- SOURCE PASSAGE
"""

Mark has shared above details for Statutory Declaration in his first post. 

Although the basic structure can be the same. In India the format is a little bit different and any lawyer will be able to assist you with it. You will need to ask for an Affidavit cum Declaration to your lawyer, give him the structure in the link above, the content of your job description, employer details and manager's details. He will change it to legal language, put it on a Rs 200 stamp paper and notarize it. I have used similar statements for my clients.

Regards, 
Mazdiar


----------



## faizulms

Thanks Mazdiar for your prompt response.I'm clear with it now.

Dear Mark, thanks to you as well for providing detailed info on the previous threads.

Regards,
Faizul


----------



## rajeshinauforum

*Hi Nitin*

Thanks for this question. It was so relevent for me as well.

I am also facing the same issue of getting referral letters from previous and current employer.

Could you please share what technique you used to get the letters?

Thank you Mark for giving the most relevant and complete information.

Thanks,


----------



## sreenivas

Hi ,
I have completed Bachelor of Technology in Computer Science and Engineering (2005-April 2009). I have started working from May 2009 in IT (Datawarehousing technologies - Informatica and OBIEE), so I have 4 years and 9 months of experience till date. I'm in dilemma ...
i. whether to submit my ACS immediately or wait till I complete 5 years.
ii. whether to submit my assessment as Software Engineer or Software Developer because all the ICT units and duties are very similar and moreover I'm concerned whether my complete 5 years of experience would be considered by ACS.

Can someone help me.

Thanks,
Sreenivas.


----------



## hkaidolaven

*Queries regarding ACS employment reference letter*

Hi,

Good day.

I appreciate if anyone could help to advice on my doubts as following?

1. I checked with one of my previous company and the HR won't issue me reference letter on company letterhead in ACS format. I guess I should just write a stat dec and get it signed my previous manager. Does the stat dec need the company chop and being stamped by authorities, or is it good enough after being certified by notary?

2. As for current company, I don't wish to disclose my intention of migration to current managers. If I request the employment reference they will ask a lot of questions to justify it. I am able to obtain the company letterhead paper. I plan to get my seniors to sign for me as referee. In this case, is it valid to be submitted to ACS, as it is not signed by manager instead by senior engineers? Besides, is company chop mandatory?

Thank you.

Regards,
Geo


----------



## avi2386

sreenivas said:


> Hi ,
> I have completed Bachelor of Technology in Computer Science and Engineering (2005-April 2009). I have started working from May 2009 in IT (Datawarehousing technologies - Informatica and OBIEE), so I have 4 years and 9 months of experience till date. I'm in dilemma ...

"""

- STORED ROWS
"""

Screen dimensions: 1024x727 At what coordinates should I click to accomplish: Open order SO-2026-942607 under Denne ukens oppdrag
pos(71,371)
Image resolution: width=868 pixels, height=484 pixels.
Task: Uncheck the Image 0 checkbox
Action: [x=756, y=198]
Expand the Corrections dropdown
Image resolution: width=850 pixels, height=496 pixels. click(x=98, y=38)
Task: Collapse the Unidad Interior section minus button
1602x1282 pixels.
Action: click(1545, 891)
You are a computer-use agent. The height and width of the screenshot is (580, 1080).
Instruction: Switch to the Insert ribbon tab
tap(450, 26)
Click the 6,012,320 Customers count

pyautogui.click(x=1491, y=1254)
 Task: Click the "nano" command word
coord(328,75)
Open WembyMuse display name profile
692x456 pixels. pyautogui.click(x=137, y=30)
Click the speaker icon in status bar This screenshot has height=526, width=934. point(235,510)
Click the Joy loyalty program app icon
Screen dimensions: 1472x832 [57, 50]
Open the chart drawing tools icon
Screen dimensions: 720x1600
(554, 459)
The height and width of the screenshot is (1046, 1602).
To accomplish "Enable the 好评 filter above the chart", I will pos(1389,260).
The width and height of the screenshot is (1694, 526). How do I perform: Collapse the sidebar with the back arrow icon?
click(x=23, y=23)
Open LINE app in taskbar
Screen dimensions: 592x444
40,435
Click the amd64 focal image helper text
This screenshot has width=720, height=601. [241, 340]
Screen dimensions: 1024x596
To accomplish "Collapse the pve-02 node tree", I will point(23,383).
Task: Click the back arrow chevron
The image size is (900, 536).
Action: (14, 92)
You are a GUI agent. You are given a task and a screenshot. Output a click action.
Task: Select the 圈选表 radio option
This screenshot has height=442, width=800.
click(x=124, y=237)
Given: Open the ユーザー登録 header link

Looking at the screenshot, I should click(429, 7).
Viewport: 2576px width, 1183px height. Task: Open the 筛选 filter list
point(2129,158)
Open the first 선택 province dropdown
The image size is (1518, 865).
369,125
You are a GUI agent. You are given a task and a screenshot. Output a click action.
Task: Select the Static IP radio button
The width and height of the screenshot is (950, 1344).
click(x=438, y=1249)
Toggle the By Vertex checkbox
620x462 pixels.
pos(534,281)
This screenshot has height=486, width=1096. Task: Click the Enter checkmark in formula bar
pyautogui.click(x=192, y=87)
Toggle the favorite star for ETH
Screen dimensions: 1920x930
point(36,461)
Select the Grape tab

"""

- TASK INSTRUCTIONS
Please write out the forum thread again, starting with "1. I checked" and going on through "company chop mandatory?". Swap each "stat dec" for "statutory declaration".

- ANSWER FOR THE TASK
1. I checked with one of my previous company and the HR won't issue me reference letter on company letterhead in ACS format. I guess I should just write a statutory declaration and get it signed my previous manager. Does the statutory declaration need the company chop and being stamped by authorities, or is it good enough after being certified by notary?

2. As for current company, I don't wish to disclose my intention of migration to current managers. If I request the employment reference they will ask a lot of questions to justify it. I am able to obtain the company letterhead paper. I plan to get my seniors to sign for me as referee. In this case, is it valid to be submitted to ACS, as it is not signed by manager instead by senior engineers? Besides, is company chop mandatory?